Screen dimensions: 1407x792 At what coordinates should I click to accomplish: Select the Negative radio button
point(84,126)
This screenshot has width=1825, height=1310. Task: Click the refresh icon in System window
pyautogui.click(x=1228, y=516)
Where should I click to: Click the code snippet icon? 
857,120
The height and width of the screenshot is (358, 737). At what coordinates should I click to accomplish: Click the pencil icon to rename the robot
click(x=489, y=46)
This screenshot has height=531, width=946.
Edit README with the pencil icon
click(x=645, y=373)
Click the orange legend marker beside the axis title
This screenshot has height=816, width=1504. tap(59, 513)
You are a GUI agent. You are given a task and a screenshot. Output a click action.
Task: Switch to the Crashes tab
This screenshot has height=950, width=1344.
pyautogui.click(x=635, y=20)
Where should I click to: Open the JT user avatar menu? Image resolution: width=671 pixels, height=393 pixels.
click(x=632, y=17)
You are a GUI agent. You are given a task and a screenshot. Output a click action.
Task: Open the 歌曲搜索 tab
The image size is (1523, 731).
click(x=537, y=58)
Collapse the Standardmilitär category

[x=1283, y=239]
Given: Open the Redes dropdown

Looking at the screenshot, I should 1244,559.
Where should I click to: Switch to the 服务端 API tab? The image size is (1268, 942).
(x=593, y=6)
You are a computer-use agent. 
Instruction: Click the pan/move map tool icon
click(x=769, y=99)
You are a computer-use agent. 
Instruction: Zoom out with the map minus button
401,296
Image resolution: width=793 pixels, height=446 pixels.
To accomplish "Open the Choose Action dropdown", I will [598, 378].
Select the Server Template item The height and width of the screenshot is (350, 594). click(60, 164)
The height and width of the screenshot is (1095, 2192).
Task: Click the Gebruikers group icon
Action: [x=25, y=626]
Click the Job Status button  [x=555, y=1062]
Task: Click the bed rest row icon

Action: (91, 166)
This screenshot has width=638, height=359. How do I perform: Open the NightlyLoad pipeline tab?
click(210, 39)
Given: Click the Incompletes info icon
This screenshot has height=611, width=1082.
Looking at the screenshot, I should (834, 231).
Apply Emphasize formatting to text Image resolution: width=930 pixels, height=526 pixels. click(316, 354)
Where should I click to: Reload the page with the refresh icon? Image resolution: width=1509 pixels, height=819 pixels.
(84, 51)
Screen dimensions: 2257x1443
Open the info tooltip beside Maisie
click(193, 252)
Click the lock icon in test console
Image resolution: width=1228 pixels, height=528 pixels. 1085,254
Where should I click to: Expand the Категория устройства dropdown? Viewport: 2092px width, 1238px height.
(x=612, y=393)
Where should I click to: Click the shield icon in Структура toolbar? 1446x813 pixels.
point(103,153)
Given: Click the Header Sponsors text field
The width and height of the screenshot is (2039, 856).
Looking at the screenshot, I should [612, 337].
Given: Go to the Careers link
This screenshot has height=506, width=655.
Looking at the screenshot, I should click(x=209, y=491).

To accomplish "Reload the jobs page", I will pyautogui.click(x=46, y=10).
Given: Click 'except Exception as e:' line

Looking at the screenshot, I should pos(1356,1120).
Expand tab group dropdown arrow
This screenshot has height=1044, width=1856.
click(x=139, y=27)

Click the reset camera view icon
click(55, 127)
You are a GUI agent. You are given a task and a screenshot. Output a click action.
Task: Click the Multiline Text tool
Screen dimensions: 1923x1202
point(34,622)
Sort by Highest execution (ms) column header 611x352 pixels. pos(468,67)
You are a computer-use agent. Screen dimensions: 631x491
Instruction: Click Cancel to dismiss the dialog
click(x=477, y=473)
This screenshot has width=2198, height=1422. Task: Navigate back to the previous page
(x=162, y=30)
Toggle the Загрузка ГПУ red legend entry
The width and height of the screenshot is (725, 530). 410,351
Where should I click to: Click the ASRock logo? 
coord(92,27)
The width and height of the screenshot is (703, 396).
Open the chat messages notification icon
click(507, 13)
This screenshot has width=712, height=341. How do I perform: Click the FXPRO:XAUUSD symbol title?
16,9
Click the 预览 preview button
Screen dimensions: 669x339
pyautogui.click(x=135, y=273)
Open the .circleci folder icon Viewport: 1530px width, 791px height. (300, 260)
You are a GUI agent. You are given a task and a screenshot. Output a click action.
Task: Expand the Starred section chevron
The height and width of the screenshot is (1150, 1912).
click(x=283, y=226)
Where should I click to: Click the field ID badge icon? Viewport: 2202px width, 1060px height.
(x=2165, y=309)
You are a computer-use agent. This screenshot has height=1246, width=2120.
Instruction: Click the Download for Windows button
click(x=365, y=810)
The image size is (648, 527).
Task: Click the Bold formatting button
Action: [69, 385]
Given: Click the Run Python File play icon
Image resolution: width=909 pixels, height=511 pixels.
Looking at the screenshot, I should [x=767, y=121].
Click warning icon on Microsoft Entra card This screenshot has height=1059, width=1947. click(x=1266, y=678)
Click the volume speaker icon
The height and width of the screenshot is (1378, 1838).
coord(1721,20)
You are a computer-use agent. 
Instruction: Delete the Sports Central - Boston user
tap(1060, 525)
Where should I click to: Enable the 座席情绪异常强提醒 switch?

## Aim of the task
For the string "will", filter the data and copy out each line where it occurs.

## Written reply
To accomplish "Open the Choose Action dropdown", I will [598, 378].
To accomplish "Reload the jobs page", I will pyautogui.click(x=46, y=10).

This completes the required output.